Dr. Georg Ebers, the Leipzig professor, and author of the popular series of historic Egyptian novels, remarks that “if it is true that a nation’s degree of culture can be estimated by the more or less favourable position accorded its women, then Egyptian culture ranks above that of all other ancient peoples.”

The women of ancient Egypt were not kept in seclusion like those of Greece. They did their own marketing, and had other domestic and public liberties and privileges which astonished the Greek historian Herodotus, who also mentions that although polygamy was tolerated among them, monogamy was the rule. Inasmuch as the Egyptians had an advanced culture, invented many arts, promoted the sciences, and were industrial rather than militant in their occupations, it is possible that several of the more refined elements of Romantic Love may have existed among them; for just as we have seen that some animals have higher notions of love, conjugal and romantic, than some savages, although the latter represent a later stage of evolution, so it seems probable that among the nations of antiquity Love did not progress steadily, year by year; but that some nations had more and some less of it; while the acquisitions of one period may have been lost in evil and corrupt times following, as was certainly the case in India.

Since we have no such extensive literature of Egypt as we have of the Greeks, Romans, and Hebrews, it is not easy to arrive at definite conclusions. But the Egyptian custom of forming “trial marriages” for one year, and the ease with which a husband could divorce and expel his wife by simply pronouncing three words in her presence do not harmonise with our modern notions of Love. How scornfully a modern Romeo would reject the very notion of such a trial-marriage! for does he not feel absolutely certain that his Love is eternal and unalterable?

The institution of trial-marriages seems to point to the conclusion that the Egyptians, like the Greeks, looked upon marriage primarily as a means of augmenting the family and the state, and not as a union of loving souls—children or no children—which is the modern ideal.

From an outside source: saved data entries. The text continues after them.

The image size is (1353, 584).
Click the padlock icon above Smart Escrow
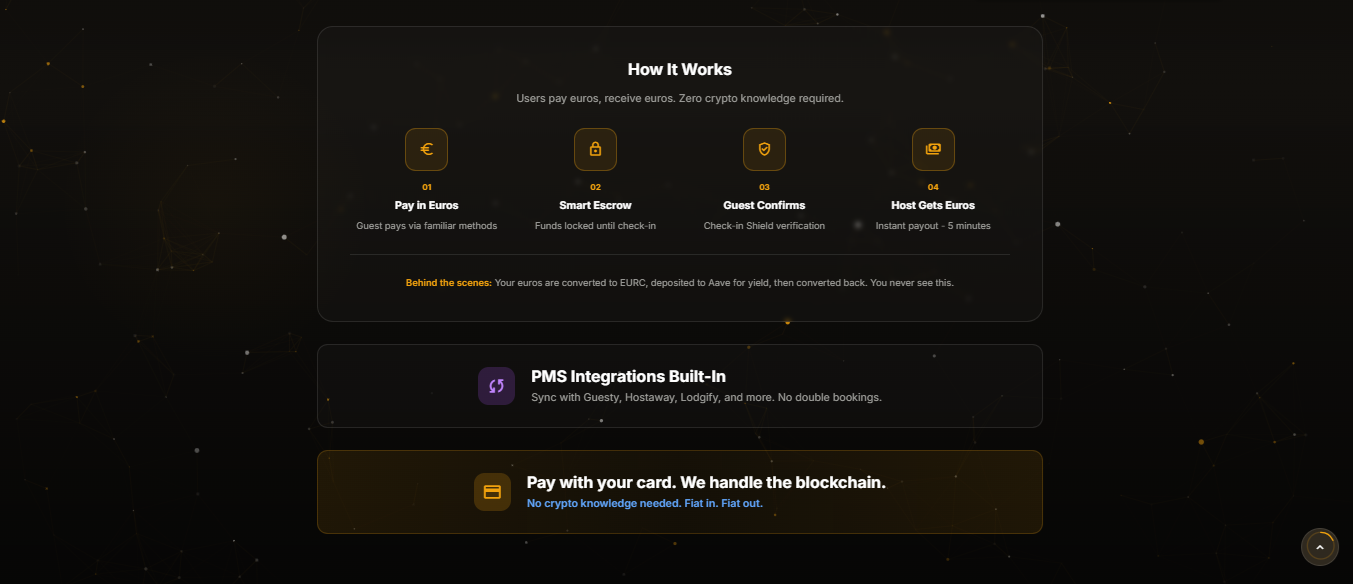tap(595, 149)
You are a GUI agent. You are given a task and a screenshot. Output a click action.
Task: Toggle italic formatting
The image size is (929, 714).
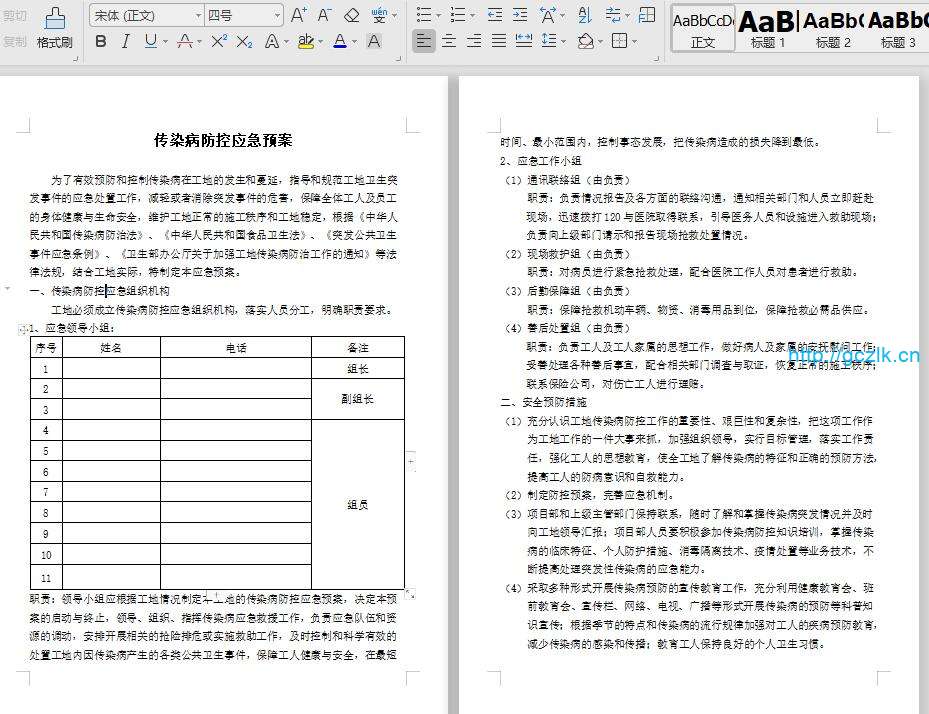click(x=125, y=41)
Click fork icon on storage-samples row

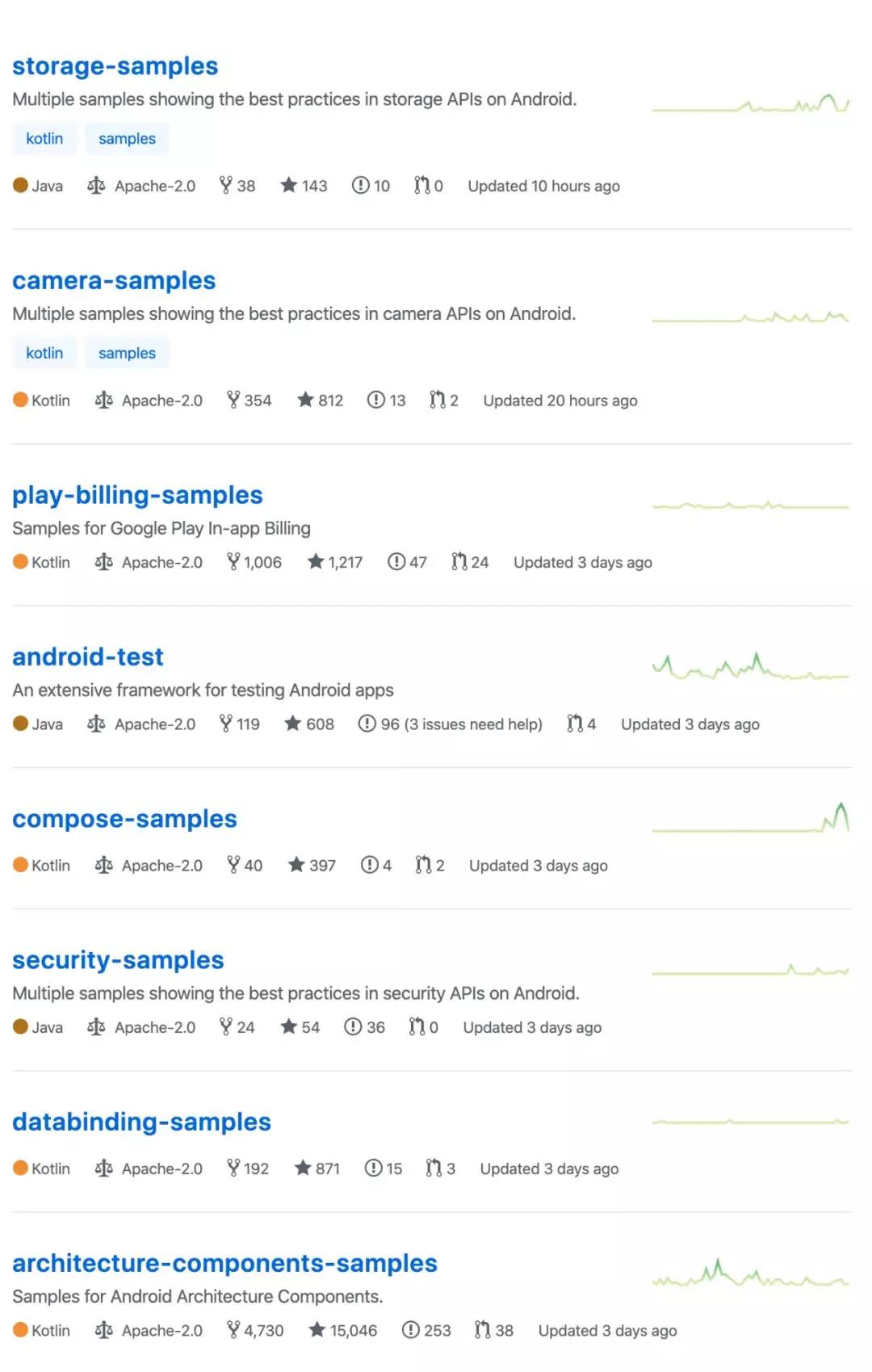226,186
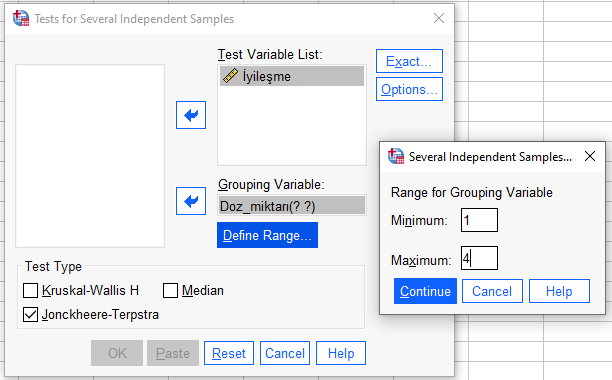
Task: Cancel the range dialog
Action: [x=492, y=291]
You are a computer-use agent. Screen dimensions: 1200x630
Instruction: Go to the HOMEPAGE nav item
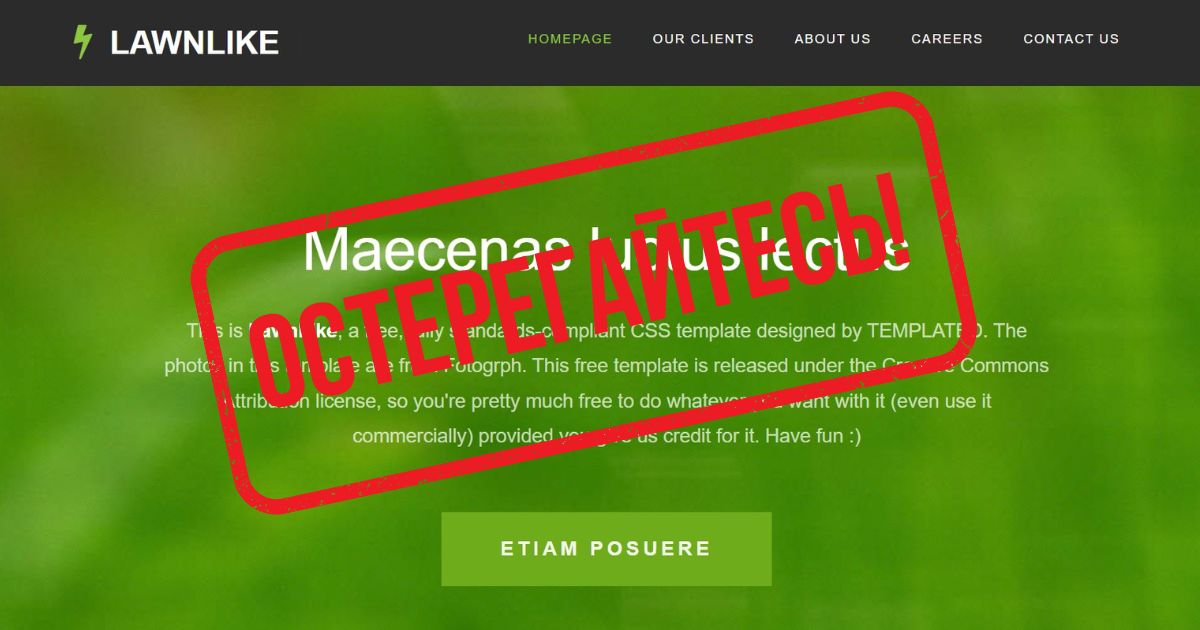570,39
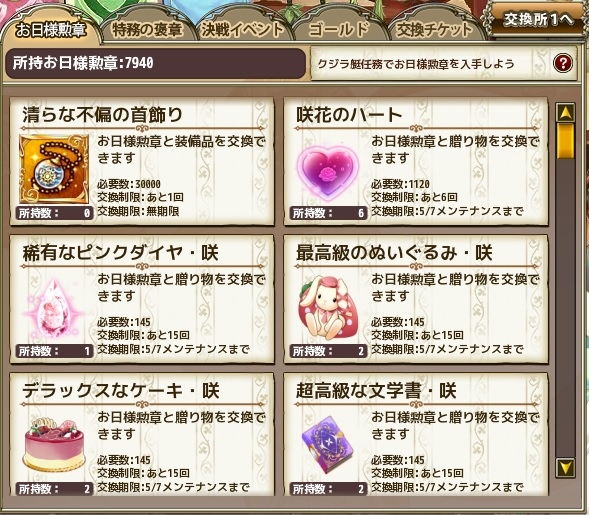Viewport: 589px width, 515px height.
Task: Open the 清らな不偏の首飾り item card title
Action: (102, 115)

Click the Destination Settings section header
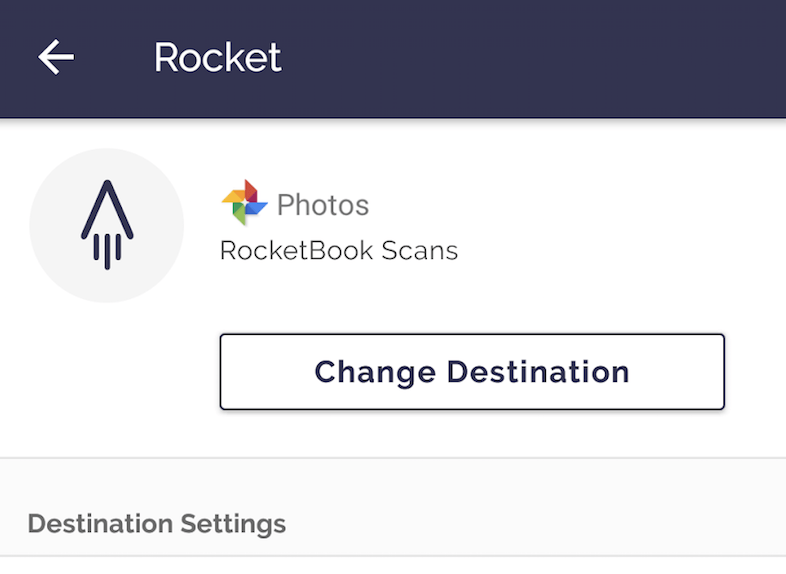click(156, 523)
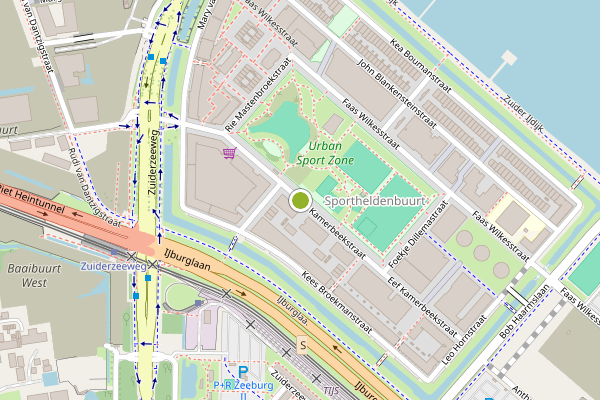600x400 pixels.
Task: Click the John Blankensteinstraat street label
Action: (397, 93)
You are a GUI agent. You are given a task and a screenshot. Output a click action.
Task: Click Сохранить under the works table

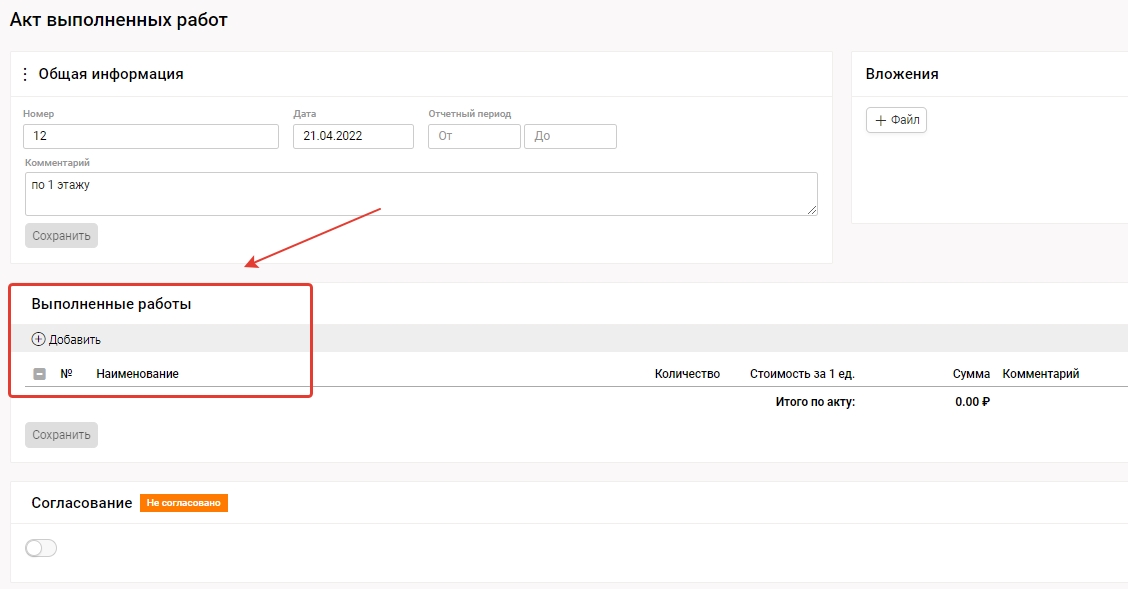61,435
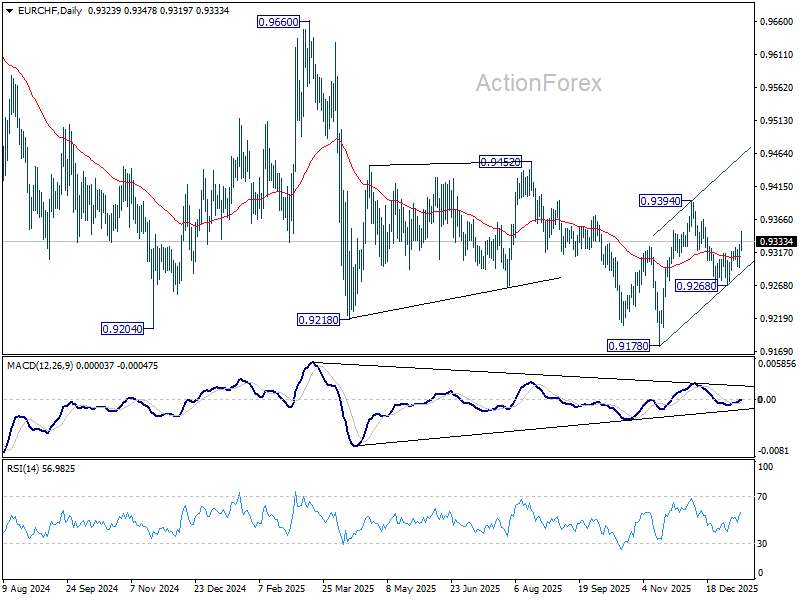
Task: Click the EURCHF,Daily chart title
Action: point(49,11)
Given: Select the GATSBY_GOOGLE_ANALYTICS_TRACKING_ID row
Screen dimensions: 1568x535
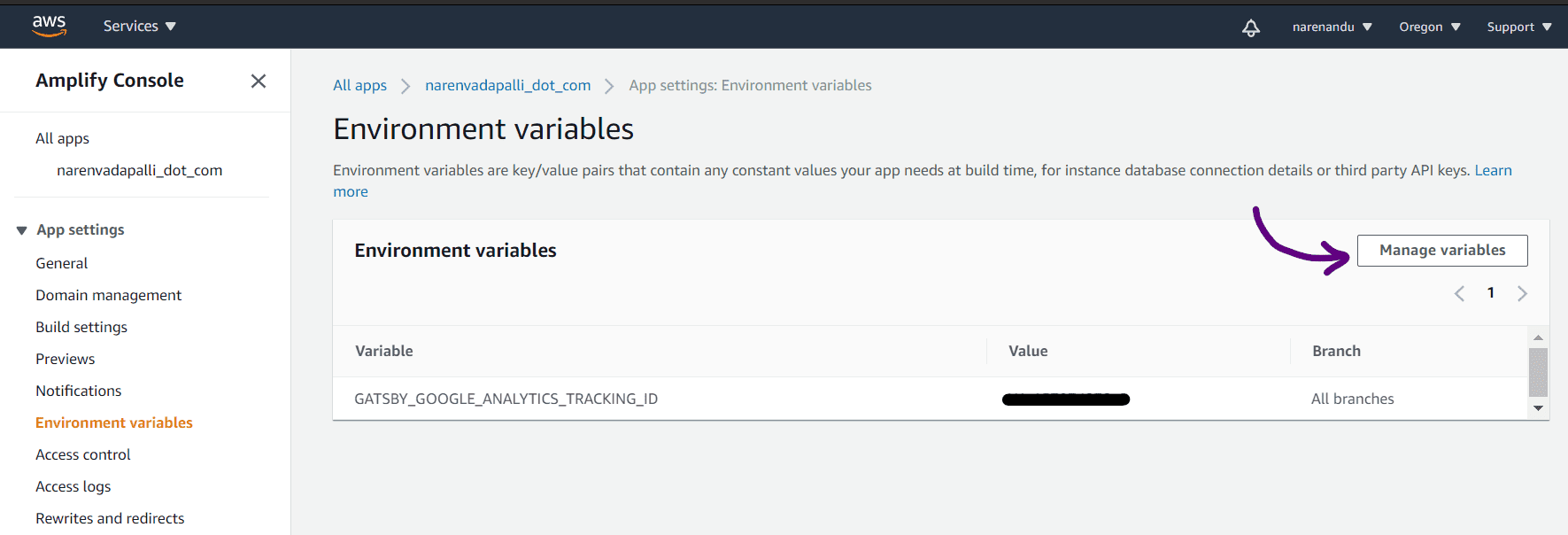Looking at the screenshot, I should (x=930, y=399).
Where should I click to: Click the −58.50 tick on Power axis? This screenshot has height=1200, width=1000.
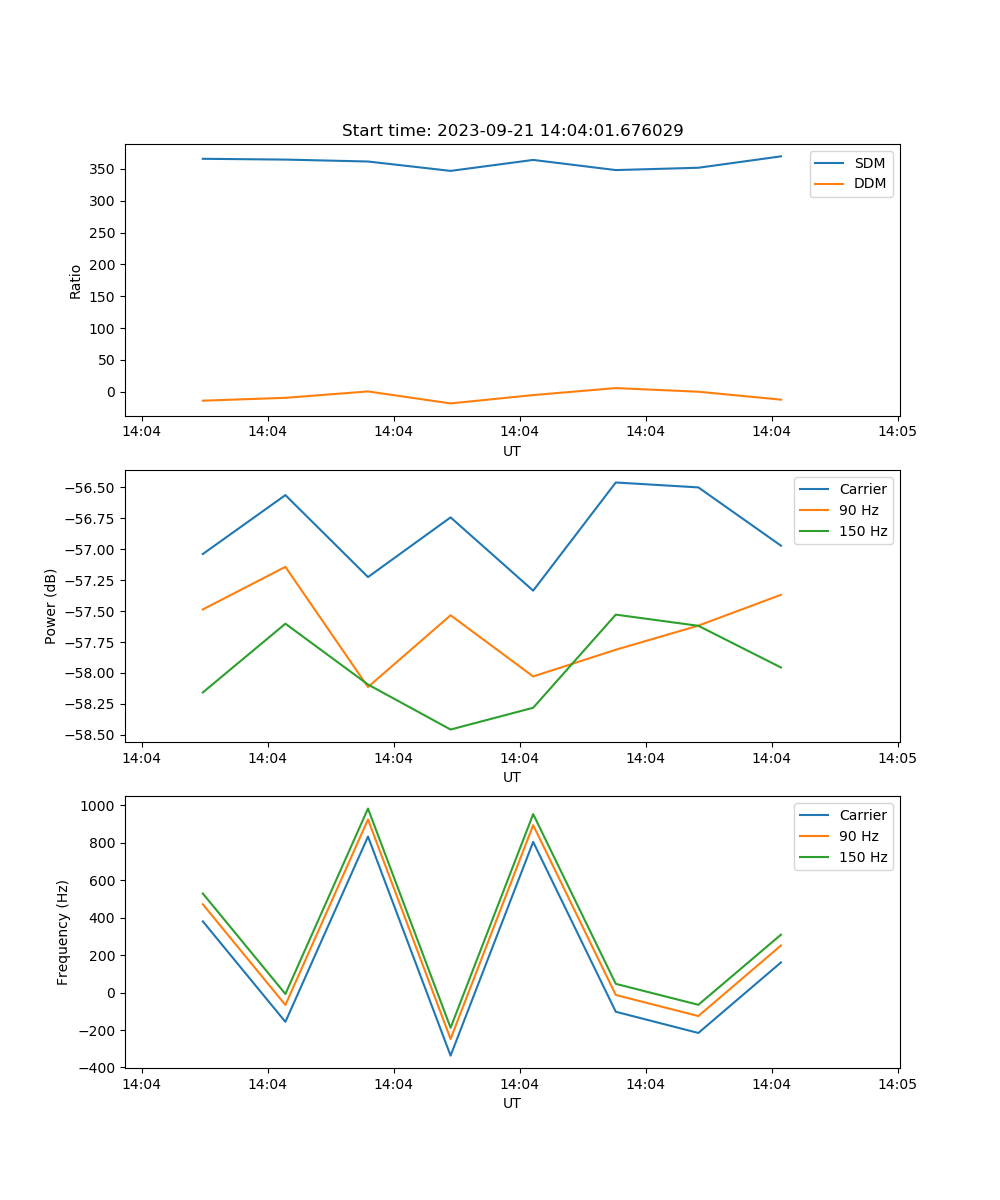(89, 735)
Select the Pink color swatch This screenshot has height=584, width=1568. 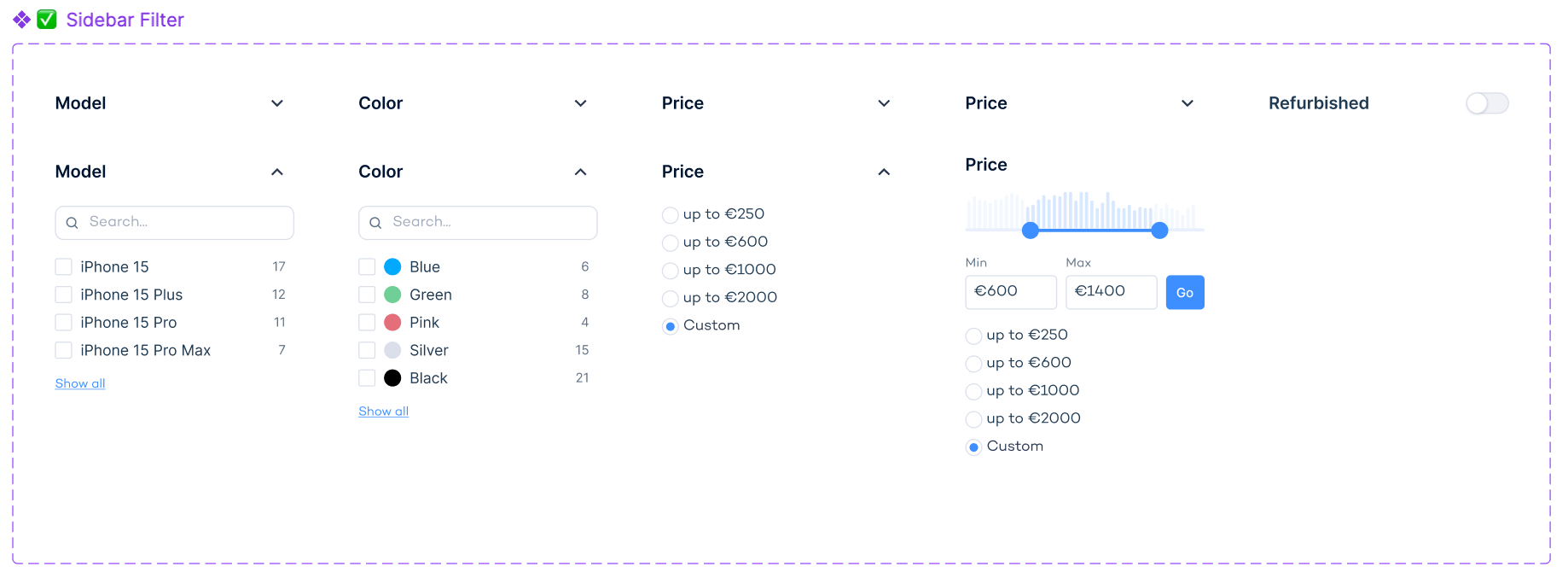[392, 323]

Professor Ebers of course has a right to make use of a poetic license in painting the Love affairs of his Egyptian heroes and heroines in modern colours, as Shakspere does in Antony and Cleopatra. At the same time it would give an added flavour to historic romances if their pictures of domestic and public life were characterised by emotional realism as well as by general antiquarian accuracy. The elaborate analysis of Love, for the first time attempted in the present monograph, should facilitate this task for novelists.

ANCIENT HEBREW LOVE

It is almost startling to find, on consulting a Concordance of the Old and New Testaments, that in the whole of the Bible there is not a single reference to Romantic Love. Had this sentiment existed among the ancient Hebrews as it does among their descendants to-day, it is obvious that it could not possibly have been ignored in the Book of Books, which so eloquently and poetically discourses of everything else that is of vital interest to man. Conjugal Love (which apparently antedates Romantic Love in every nation) is indeed repeatedly referred to and enjoined, as well as the other family affections; but in the remaining cases the word Love is always used in the sense of religious veneration, or of regard for a neighbour or an enemy.